## BEGIN Text segment
Monocular v/s Stereo Vision

Monocular and stereo vision are two fundamental approaches in computer vision for extracting depth information from images. Each method has its unique principles, advantages, and challenges. Here’s a detailed comparison between the two:

Principles

Monocular Vision involves interpreting depth from a single image. It relies on cues like texture gradient, object size, perspective, and shadows to infer the three-dimensional structure of the scene.
Stereo Vision requires two images taken from slightly different viewpoints, similar to human binocular vision. By comparing the displacement (disparity) of objects between these two images, it calculates the distance to various points in the scene.

Accuracy and Depth Resolution

Monocular Vision can struggle with absolute depth accuracy since it relies on indirect cues and assumptions about the scene. The accuracy of depth perception can vary greatly depending on the algorithms and the presence of recognizable depth cues in the image.
Stereo Vision generally provides higher accuracy in depth measurements, as the disparity between images offers a direct quantitative basis for calculating depth. However, its effectiveness depends on the baseline distance between cameras and the resolution of the images.

Complexity and Computational Requirements

Monocular Vision techniques, especially those using deep learning, can be computationally intensive due to the complexity of inferring depth from single images. However, since it requires processing only one image, it may require less computational power than stereo vision in certain applications.
Stereo Vision involves matching points between two images, which can be computationally demanding. The process of finding correspondences and calculating disparities requires significant processing power, especially for real-time applications.
## END Text segment
## BEGIN Entries supplied
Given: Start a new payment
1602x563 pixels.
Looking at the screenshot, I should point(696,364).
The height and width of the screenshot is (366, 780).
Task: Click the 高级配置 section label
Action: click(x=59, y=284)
## END Entries supplied
Requirements »
For each statement below, decide whether it agrees with the comparison of monocular and stereo vision, answering yes or no and quoting the deciding words of that text.
1. Monocular vision infers depth from a single image.
2. The effectiveness of stereo vision does not depend on the baseline distance between the cameras.
3. Stereo vision generally gives higher accuracy in depth measurements.

In response »
1. Yes: "Monocular Vision involves interpreting depth from a single image."
2. No: "However, its effectiveness depends on the baseline distance between cameras and the resolution of the images."
3. Yes: "Stereo Vision generally provides higher accuracy in depth measurements"